*What you are asked to do*:
Stop after the line with "rachaiya: (313, 2082)"; until then, please copy every line of the records word for word from the first.

(Items from a data source)
__________

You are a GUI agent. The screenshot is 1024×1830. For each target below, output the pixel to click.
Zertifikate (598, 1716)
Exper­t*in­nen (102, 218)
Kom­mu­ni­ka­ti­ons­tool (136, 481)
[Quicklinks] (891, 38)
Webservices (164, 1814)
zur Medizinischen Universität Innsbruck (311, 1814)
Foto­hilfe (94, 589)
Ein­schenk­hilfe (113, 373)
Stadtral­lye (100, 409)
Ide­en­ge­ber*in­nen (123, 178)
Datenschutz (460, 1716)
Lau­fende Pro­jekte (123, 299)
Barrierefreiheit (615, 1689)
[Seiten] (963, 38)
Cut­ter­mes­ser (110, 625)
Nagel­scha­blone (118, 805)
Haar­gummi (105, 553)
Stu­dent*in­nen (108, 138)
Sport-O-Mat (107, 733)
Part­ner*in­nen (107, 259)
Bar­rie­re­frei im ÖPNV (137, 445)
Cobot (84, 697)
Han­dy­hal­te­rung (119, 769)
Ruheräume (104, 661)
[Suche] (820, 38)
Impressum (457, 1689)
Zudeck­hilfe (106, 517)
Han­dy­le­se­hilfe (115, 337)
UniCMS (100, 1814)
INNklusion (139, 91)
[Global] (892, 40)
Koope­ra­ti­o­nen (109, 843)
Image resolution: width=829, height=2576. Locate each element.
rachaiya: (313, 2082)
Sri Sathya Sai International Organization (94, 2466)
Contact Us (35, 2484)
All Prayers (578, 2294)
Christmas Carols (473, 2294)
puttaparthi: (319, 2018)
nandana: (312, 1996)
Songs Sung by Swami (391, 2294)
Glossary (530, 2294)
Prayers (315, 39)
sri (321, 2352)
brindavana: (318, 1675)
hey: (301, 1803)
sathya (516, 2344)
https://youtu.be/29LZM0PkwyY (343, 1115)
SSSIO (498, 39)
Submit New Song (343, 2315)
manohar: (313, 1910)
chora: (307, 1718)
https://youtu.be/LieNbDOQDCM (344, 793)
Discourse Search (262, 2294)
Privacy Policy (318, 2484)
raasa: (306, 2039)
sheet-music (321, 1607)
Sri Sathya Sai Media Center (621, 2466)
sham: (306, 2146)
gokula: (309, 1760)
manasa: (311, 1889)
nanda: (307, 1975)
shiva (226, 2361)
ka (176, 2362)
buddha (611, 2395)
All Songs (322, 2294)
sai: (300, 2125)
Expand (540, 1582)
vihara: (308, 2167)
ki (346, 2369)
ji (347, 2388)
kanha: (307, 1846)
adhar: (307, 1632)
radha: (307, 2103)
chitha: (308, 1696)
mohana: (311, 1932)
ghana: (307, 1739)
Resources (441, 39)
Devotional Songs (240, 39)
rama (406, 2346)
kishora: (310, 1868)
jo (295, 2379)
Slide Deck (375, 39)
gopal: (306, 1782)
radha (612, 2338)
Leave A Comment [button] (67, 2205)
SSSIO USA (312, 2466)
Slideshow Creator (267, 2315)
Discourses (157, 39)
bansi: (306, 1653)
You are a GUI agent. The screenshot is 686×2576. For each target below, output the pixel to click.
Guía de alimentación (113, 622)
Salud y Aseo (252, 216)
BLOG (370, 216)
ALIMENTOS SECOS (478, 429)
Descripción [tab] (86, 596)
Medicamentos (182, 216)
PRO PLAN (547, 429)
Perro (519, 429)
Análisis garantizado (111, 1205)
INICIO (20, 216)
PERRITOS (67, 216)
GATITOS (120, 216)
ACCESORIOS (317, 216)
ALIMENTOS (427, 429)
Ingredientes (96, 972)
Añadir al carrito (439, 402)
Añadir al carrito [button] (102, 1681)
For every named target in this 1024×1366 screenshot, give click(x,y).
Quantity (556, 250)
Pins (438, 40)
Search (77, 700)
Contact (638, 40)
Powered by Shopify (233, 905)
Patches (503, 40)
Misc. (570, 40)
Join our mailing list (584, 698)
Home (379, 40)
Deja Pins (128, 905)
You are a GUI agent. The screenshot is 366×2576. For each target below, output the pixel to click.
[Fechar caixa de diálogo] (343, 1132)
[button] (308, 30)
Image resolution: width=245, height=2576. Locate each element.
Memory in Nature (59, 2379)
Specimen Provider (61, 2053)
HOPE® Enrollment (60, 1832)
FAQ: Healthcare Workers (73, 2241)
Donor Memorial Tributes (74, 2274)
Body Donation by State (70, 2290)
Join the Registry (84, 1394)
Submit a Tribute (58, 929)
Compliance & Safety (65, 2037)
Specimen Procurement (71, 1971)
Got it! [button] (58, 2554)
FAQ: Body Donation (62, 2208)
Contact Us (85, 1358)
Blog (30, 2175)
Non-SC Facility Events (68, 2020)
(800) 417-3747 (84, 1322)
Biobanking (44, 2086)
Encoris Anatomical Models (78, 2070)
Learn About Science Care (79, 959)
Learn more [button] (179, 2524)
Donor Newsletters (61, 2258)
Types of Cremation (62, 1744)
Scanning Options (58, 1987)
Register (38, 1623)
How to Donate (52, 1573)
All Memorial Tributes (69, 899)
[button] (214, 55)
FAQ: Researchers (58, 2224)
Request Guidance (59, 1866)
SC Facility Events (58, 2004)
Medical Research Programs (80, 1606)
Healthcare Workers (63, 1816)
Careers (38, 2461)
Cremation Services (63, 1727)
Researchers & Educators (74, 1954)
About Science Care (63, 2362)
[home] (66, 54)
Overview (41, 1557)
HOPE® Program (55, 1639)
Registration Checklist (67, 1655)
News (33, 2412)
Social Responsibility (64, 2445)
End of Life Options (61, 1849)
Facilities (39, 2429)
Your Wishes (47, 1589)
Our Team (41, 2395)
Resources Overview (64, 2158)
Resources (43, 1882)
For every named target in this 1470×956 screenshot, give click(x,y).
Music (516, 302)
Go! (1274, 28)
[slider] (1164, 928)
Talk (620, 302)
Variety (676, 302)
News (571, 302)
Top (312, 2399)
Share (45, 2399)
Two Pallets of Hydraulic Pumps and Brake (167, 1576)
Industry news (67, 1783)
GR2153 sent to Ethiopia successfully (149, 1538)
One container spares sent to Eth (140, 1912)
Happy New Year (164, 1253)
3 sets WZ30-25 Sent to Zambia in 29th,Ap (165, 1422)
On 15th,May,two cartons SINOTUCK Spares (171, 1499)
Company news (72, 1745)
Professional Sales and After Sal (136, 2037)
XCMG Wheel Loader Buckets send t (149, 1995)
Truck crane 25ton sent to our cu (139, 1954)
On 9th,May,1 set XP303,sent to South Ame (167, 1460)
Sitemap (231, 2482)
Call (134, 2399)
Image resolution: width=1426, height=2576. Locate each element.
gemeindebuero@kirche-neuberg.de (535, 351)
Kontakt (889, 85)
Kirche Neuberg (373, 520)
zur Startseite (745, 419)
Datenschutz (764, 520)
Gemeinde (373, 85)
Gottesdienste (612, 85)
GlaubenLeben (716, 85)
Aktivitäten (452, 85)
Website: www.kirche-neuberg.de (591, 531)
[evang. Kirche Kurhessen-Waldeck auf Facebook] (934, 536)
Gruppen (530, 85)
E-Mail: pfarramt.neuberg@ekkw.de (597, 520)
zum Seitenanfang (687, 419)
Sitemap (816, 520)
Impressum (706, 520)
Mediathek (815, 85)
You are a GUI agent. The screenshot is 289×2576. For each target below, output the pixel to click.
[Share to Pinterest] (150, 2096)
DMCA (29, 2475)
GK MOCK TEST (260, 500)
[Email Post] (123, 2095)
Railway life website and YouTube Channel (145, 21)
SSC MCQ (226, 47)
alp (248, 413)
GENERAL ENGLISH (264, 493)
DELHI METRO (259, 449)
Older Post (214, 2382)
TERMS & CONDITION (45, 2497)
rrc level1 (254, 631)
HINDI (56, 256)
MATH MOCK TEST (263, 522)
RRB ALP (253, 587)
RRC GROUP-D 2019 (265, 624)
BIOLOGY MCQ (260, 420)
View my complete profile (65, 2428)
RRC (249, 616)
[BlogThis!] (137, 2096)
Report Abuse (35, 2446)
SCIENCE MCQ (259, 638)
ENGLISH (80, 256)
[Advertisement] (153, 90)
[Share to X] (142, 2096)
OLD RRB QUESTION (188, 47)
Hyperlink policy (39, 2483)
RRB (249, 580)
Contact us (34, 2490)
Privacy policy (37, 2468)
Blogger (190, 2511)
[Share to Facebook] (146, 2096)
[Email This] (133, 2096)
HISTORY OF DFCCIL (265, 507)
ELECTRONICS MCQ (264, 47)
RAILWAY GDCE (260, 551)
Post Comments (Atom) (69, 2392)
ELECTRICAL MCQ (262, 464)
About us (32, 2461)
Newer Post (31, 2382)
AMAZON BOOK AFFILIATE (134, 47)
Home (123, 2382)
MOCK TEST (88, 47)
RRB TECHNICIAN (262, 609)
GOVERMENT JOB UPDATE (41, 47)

__________

*Task output*:
You are a GUI agent. The screenshot is 1024×1830. For each target below, output the pixel to click.
Zertifikate (598, 1716)
Exper­t*in­nen (102, 218)
Kom­mu­ni­ka­ti­ons­tool (136, 481)
[Quicklinks] (891, 38)
Webservices (164, 1814)
zur Medizinischen Universität Innsbruck (311, 1814)
Foto­hilfe (94, 589)
Ein­schenk­hilfe (113, 373)
Stadtral­lye (100, 409)
Ide­en­ge­ber*in­nen (123, 178)
Datenschutz (460, 1716)
Lau­fende Pro­jekte (123, 299)
Barrierefreiheit (615, 1689)
[Seiten] (963, 38)
Cut­ter­mes­ser (110, 625)
Nagel­scha­blone (118, 805)
Haar­gummi (105, 553)
Stu­dent*in­nen (108, 138)
Sport-O-Mat (107, 733)
Part­ner*in­nen (107, 259)
Bar­rie­re­frei im ÖPNV (137, 445)
Cobot (84, 697)
Han­dy­hal­te­rung (119, 769)
Ruheräume (104, 661)
[Suche] (820, 38)
Impressum (457, 1689)
Zudeck­hilfe (106, 517)
Han­dy­le­se­hilfe (115, 337)
UniCMS (100, 1814)
INNklusion (139, 91)
[Global] (892, 40)
Koope­ra­ti­o­nen (109, 843)
Image resolution: width=829, height=2576. Locate each element.
rachaiya: (313, 2082)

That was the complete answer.